Venezuela e EUA atravessam um movimento estratégico decisivo: o Office of Foreign Assets Control (OFAC), do Departamento do Tesouro americano, concedeu licenças para que cinco grandes companhias petrolíferas — Eni, BP, Chevron, Repsol e Shell — retornem a operar no setor energético venezuelano. A decisão marca um alívio parcial das sanções e abre espaço para uma reordenação do controle sobre as vendas de petróleo do país, em um cenário que lembra um movimento decisivo no tabuleiro geopolítico.
O comunicado da OFAC especifica condições claras: quaisquer contratos relativos a transações com o governo da Venezuela ou com a estatal PDVSA devem ser regidos pelas leis norte-americanas, e eventuais resoluções de disputas contratuais deverão ocorrer em tribunais dos EUA. Além disso, pagamentos a pessoas ou entidades bloqueadas, salvo tributos locais ou licenças, deverão ser depositados em fundos bloqueados, limitando assim fluxos diretos para atores sancionados.
Na leitura institucional da Casa Branca, a medida integra um processo de alívio seletivo de medidas coercitivas desencadeado após o ocorrido recente envolvendo o presidente Nicolás Maduro, que, segundo relatórios oficiais, culminou em sua detenção. O secretário de Energia americano, Chris Wright, afirmou que as vendas de petróleo venezuelano já superaram a marca de um bilhão de dólares desde o ajuste das restrições, e prevê que esse valor possa quintuplicar nos meses seguintes, com o controle norte-americano sobre a comercialização do crude estendido por período indefinido.
Caracas, por sua vez, surpreendeu ao promover uma reforma substancial no quadro legal do setor de hidrocarbonetos, pondo fim a duas décadas de nacionalismo estatal estrito e abrindo caminho para investimentos privados e capital estrangeiro. O presidente da Assembleia Nacional, Jorge Rodríguez, incentivou publicamente o relançamento da indústria petrolífera, cenário que operadores e governos interpretam como um gesto de acomodação às pressões externas e às realidades do mercado.
Do ponto de vista estratégico, a autorização às cinco majors oculta uma dupla finalidade: imediata — reanimar a produção e as receitas de Caracas — e estrutural — centralizar o gerenciamento comercial do petróleo venezuelano em canais sob jurisdição americana. O resultado é um redesenho de fronteiras invisíveis na tectônica de poder regional, que favorece empresas ocidentais em detrimento de atores russos e chineses que haviam ampliado sua influência no país nas últimas décadas.
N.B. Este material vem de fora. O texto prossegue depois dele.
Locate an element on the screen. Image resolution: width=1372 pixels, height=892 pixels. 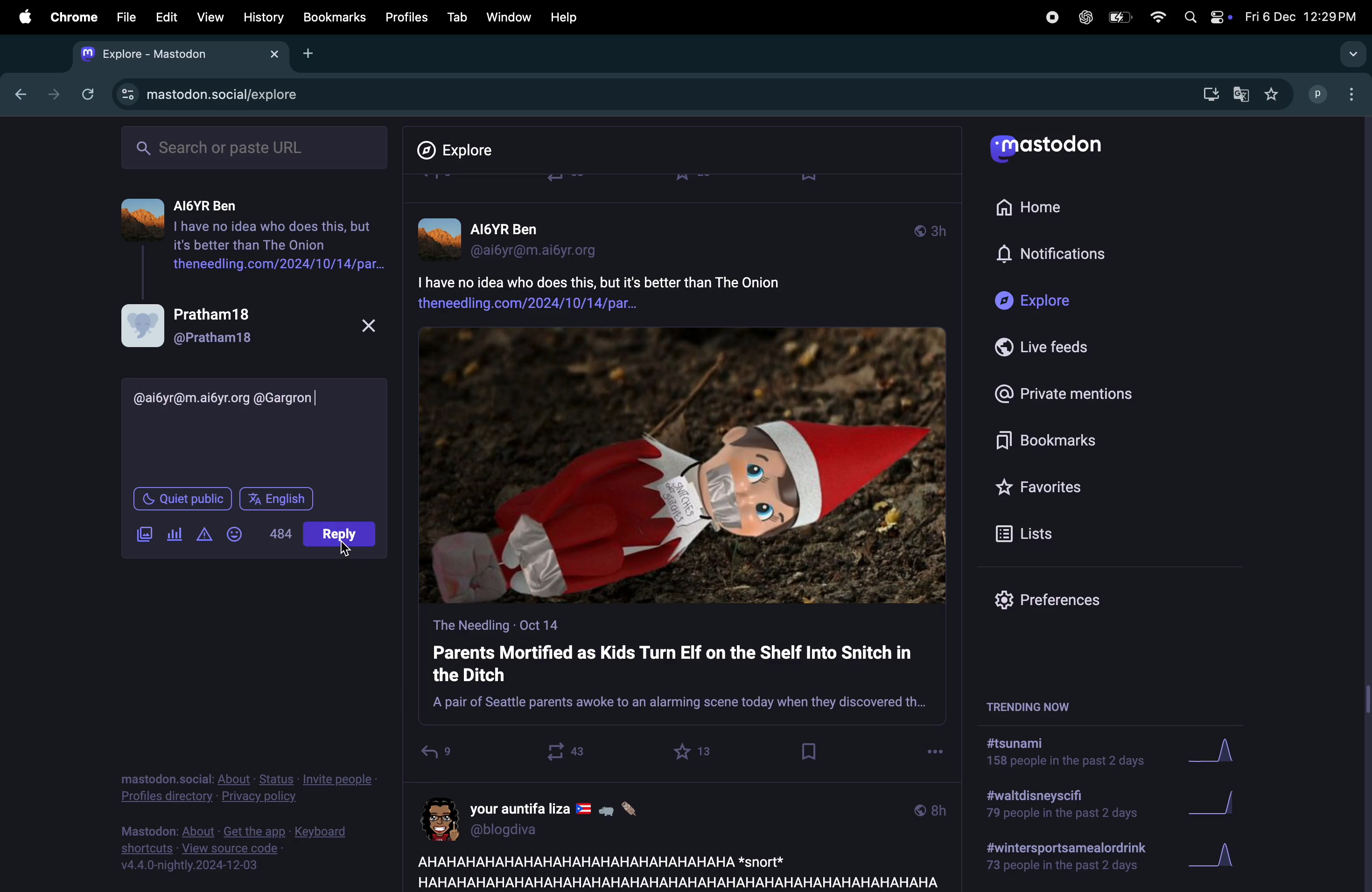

Para analistas de geopolítica, a manobra traduz um padrão de Realpolitik: não se trata apenas de extrair barris, mas de assegurar o controle das rotas financeiras e jurídicas que orientam o fluxo de receita. Ao condicionar contratos à lei norte-americana e às cortes dos EUA, Washington instala alicerces jurídicos que consolidam seu eixo de influência e reduzem a latitude de contrapartes que, no passado, operavam com maior grau de autonomia.
O retorno das majors também reabre uma disputa mais ampla sobre a governança da energia global: quem decide os preços, os destinos e as parcerias de um recurso estratégico quando o Estado nacional perde parte de sua soberania operacional. É um xeque complexo, com múltiplas jogadas a seguir — negociações contratuais, divisão de riscos, e o realinhamento de cadeias logísticas e financeiras.
Em um mundo em que estabilidade e previsibilidade definem vantagem estratégica, a carta assinada pela OFAC é um movimento de arquitetura clássica: redesenhar as posições sem recorrer a rupturas bruscas, estabelecendo novos padrões legais e operacionais. Para a Venezuela, resta agora traduzir a autorização em recuperação sustentável da produção; para as empresas, administrar a exposição reputacional e política de retornar a um palco altamente contestado; para os EUA, consolidar um ganho geoestratégico que pode redesenhar, por um tempo, o equilíbrio de influências na região.